Notities persoon | bewoonde het pand Oosteinde 268. Met de volkstelling van 1748 staat vermeld de wed. Luicas Vik en de kinderen boven 10 jaar. Egbert en Aaltje. Inwonend is Maria Hendrixen. Ik vermoed dat Maria Hendrixen identiek is aan de dochter Marie van tante Jenneken Hendriks in het testament van tante Geertje Hendriks in 1710.
Eerder bewoonde dit erf Armke Schoemaker, of de kinderen van Armke Schoemaker, rond 1713 bewoont dan Lucas Harmsen dit erf. Armke die in het boterpachtregister van 1671 onder haar patroniem hendrix wordt aangeduid is dus lange tijd als weduwe op het erf als hoofdbewoner woonachtig geweest. In dat jaar 1671 had het erf een omvang van 1 akker. Ook in het boterpachtregister van 1670 wordt Armke al vermeld, dan onder de naam Armtjen Schomakers. Wellicht is Armke de (schoon)moeder van Lucas Hermsen Fik. In 1668 staat in het boterpachtregister vermeld: Jan Alberts Henrick nu Armtien Schoemakers.
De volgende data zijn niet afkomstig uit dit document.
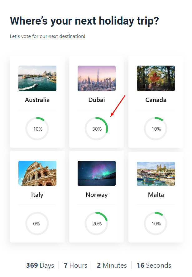Click the Canada maple leaf picture
Image resolution: width=192 pixels, height=277 pixels.
coord(156,78)
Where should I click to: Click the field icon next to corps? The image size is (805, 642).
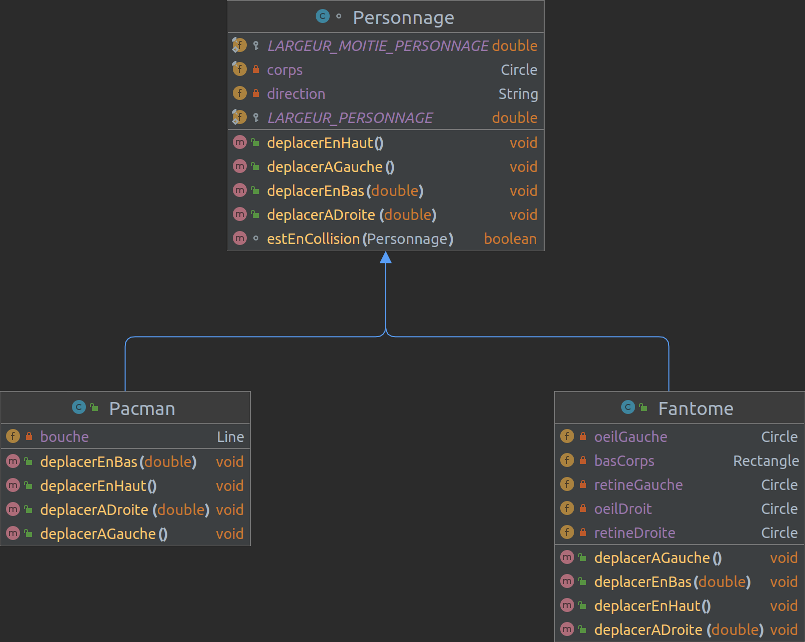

Armke of Armtien wordt in het boterpachtregister van 1671 aangeduid met het patroniem Hendricks.
In 1738 nog vermeld in het hoofdgeldkohier. Luijkas Fick, naast hem staat vermeld Maria. Ook nog vermeld in het vuurstedengeldregister van 1742, in het register van 1743 staat echter de weduwe van Lucas Fik vermeld.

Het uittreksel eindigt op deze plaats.